Cameron said today that this would be an end to Big Government. Instead a Big Country would be in charge. The UK social infra-structure would see far more guidance and leadership from ordinary people who have a right to determine what is being done for them. A bit socialist, prithee! Meanwhile he has managed to cajole one hundred and fifty Big Business leaders to sign up saying they support the Tories in not raising national insurance contributions. I suppose I could get a hundred and fifty figures from any walk of life to sign up to a policy which increases their profit margins.
At the heart of this bandying of policies is a curious contradiction. Cameron says that the incumbent Government have no credibility in the face of the combined experience of business leaders. They know nothing. However, the Tories do not suggest that businesses would be run better if Big Business Executives shared their power with a Big Country, or even those lower down the organisation. Here, they are in absolute agreement that the Executive must rule the rest.

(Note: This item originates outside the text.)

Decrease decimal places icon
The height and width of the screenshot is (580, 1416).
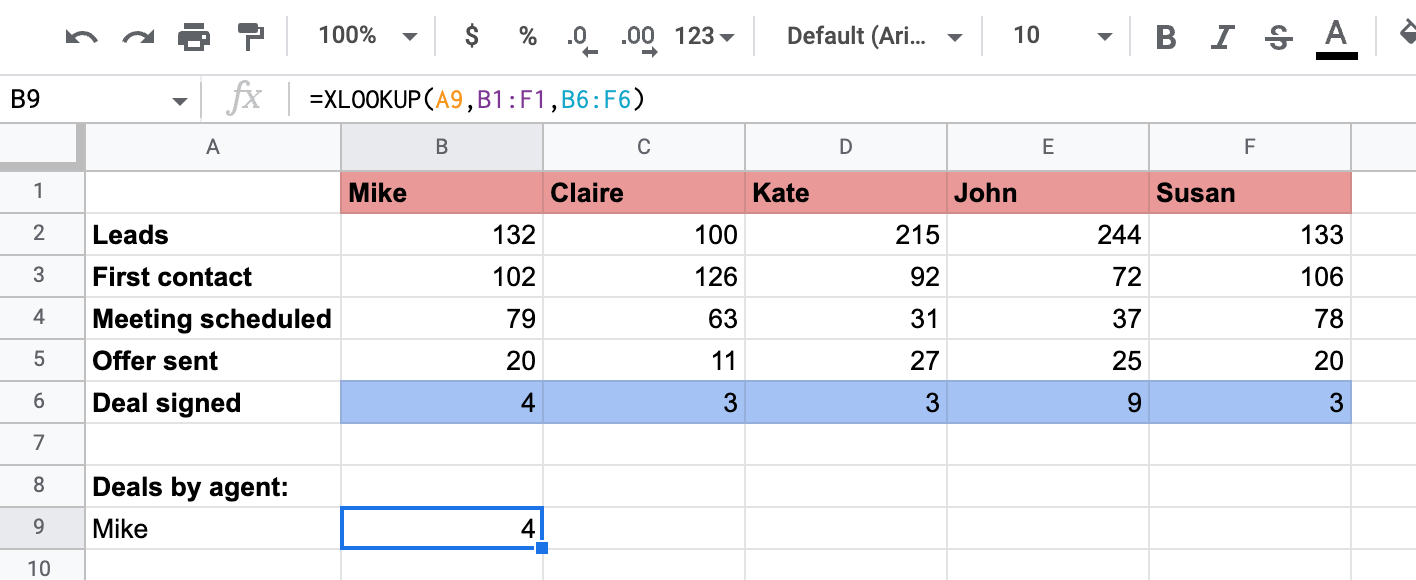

Both Labour and Tory rhetoric promotes the increased engagement of the everyday person in all manner of professional services. More public accountability, they both bleat. I am not so sure. What on earth is the point of training professionals to do medicine, education, social work and whatever else and then hamstring them with a committee of naives, laypersons, novices, obsessives, fanatics….
The law can take care of those who break it in any profession and it is there that a jury of ordinary men and women can have their final say. It is the professions that must take the ultimate responsibility for their development and moral purchase on social life, based upon fairness, respect and equal opportunity for all. Give the public the lever of power to lead these domains and we’d have hanging, flogging, a curriculum of learned facts without the nous to apply them, classified drugs everywhere (except alcohol which kills more than the rest put together) and a dictatorship of the middle classes (because the lack of education of the poor at present prevents them having any say in their Big Country). It is time we stopped electing MPs (who have shown their propensity for venal, invidious and self-aggrandising behaviours) to further the outdated ideologies of their Parties and, instead, elect them for their independence of thought and their expressed concerns for particular issues. Then Parliament might be fun, intellectually absorbing and in itself an education of the Big Country, instead of a ragbag of ill-educated, emotional trumpeting from all sides.